Thursday, 23 February 2012

Choosing to be Gay?

"So why did you choose to be gay?"

 How many times have you groaned in frustration at questions like this? After years (even decades) of telling the rest of society that We Didn't Choose To Be This Way, lots of people still haven't gotten the message. No matter how many times we try to explain - by asking them why they decided to be straight, or comparing a homosexual orientation to left-handedness - it seems we still need to explain it again.
I'm beginning to wonder if it's really worth the effort. How important is it to convince others that we didn't choose our orientation?

For one thing, there are many people in our community who question whether it's really that cut and dried. As yet there's no real proof that orientation is genetic, as many of us believe. The much-publicized brain studies of the past couple years are interesting, but they're certainly not conclusive.

Also, there are lots of women who will say that they chose to be lesbians. This pokes a hole in the we-didn't-choose-this argument, so their comments are usually swept under the rug or explained away. "What she means is that she chose to live a lesbian lifestyle," someone quickly amends. People who say this are just confused, some argue, or maybe they're bisexual. 
Oops. There's that thorny question of bisexuality. If a person is attracted to both men and women, that suggests that they, at least, can choose to be "gay" or "straight". I have one bisexual friend who for various reasons lives a "straight", married life. Another bisexual friend calls himself "gay" and hasn't had hetero-sex in quite some time. Another has recently dated both men and women. Each of them has made a... (dare I say it?) choice about their sexuality.

For that matter, so has each of us. I could have dated women, gotten married, and had kids. Another friend of mine (as gay as the day is long) did just that. He later chose to get a divorce and begin a relationship with a man.
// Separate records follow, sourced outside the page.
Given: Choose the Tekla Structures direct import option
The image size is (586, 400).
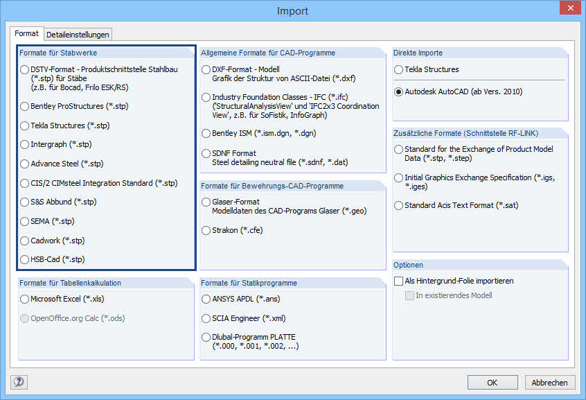Looking at the screenshot, I should 398,69.
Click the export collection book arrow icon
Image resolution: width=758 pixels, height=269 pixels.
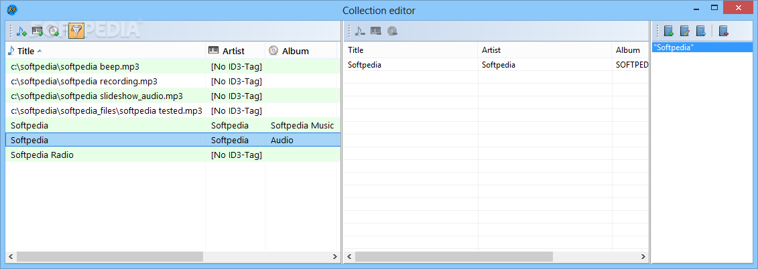click(x=701, y=31)
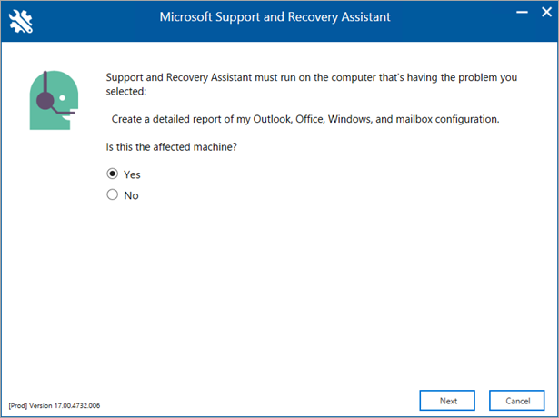The height and width of the screenshot is (418, 559).
Task: Select the Yes radio button
Action: (113, 174)
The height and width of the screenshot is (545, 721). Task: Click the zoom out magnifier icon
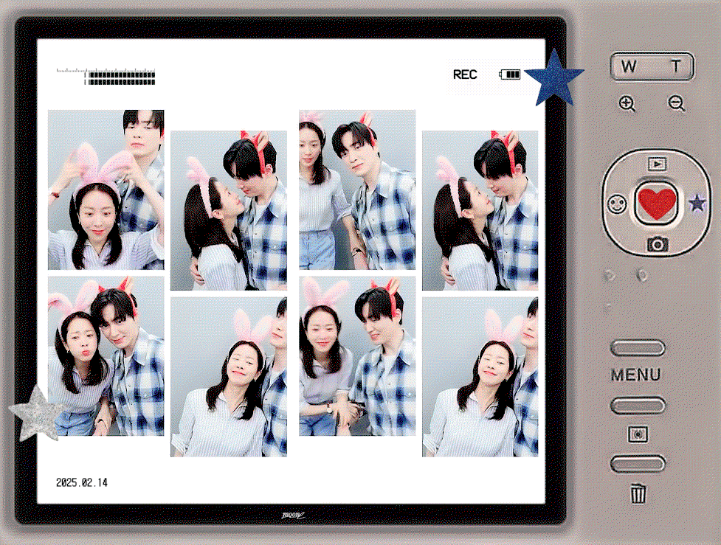tap(677, 103)

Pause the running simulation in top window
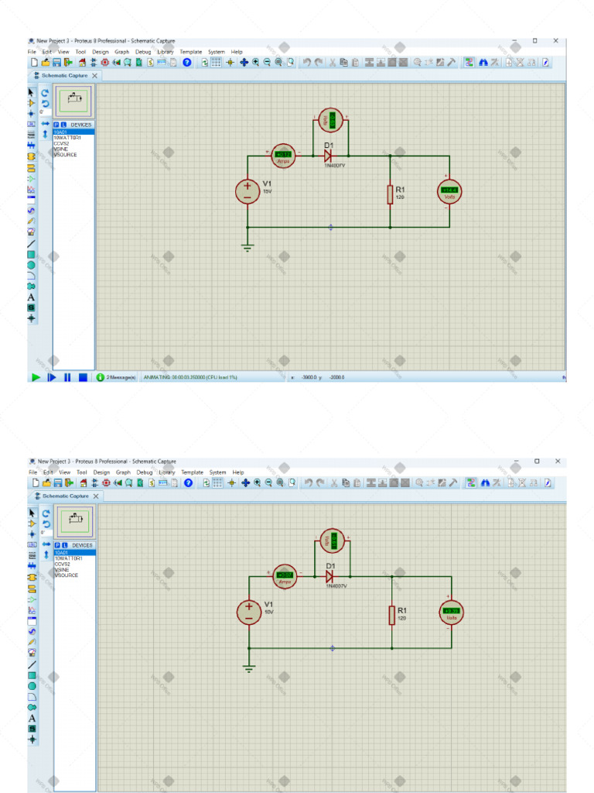[67, 377]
One of the reasons we rely so heavily on the born-this-way explanation is to legitimize our call for civil rights. If we can convince people that orientation is something we don't have any control over - like race, ethnicity, handicap, or gender - maybe they'll finally stop discriminating against us for it. After all, the assertion that we choose to be gay is one that's brought against us in every gay civil rights debate. We don't protect people for their lifestyle choices, we're told.

Says who? The first non-discrimination policy in the United States was about a personal lifestyle choice. It's in Article V of the U.S. Constitution, forbidding religious discrimination in government employment. The First Amendment built on that, further protecting religious freedom, and our modern laws all include religion in the list of protected characteristics. Isn't that a choice? Don't we choose to be Catholic or Methodist, to be Jewish or not, to be Moslem or atheist? Sure, lots of us are "born into" our religions, but we still choose whether to follow them or not.
There are also other characteristics that are often protected... and are choices. Marital status is certainly a choice. Political affiliation, veteran status, and even weight are things that an individual has chosen or can choose to change. Yet these characteristics are commonly protected, as they should be.
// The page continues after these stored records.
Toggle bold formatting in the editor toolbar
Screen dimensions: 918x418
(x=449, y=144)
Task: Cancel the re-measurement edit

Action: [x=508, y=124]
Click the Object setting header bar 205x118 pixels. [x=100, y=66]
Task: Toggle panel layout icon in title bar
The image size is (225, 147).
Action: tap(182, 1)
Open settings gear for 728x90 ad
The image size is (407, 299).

The reason we make rules protecting these characteristics is that they're not a fair basis for discrimination. It's not fair to pay a man more because he has a wife and kids, or to pay a woman less because she has a husband. It's not fair to pass someone over for a job because they weigh a lot. It's not fair to steer a Jewish couple away from buying a house in a predominantly Christian neighborhood. It's not fair to make black passengers sit in the back of a bus. If society can accept those truths, they must also be able to learn that it's not fair to discriminate against a person based on their orientation.

The I-can't-help-it argument also implies that if we could "help it", we would... or at least that we should. Black people can't help it they aren't white. Women can't help it they aren't men. 60-year-olds can't help it they aren't 30. All of this suggests that we should all want to be a 30-year-old white male. I don't buy that (despite the fact that it pretty nearly describes me). Instead, we should focus on the principle that it simply doesn't matter.

So what if I did choose to be gay? Don't I still have a right to be gay, and to be open about it? And would I have any less right to a job, employment, and decent treatment in public places because of it?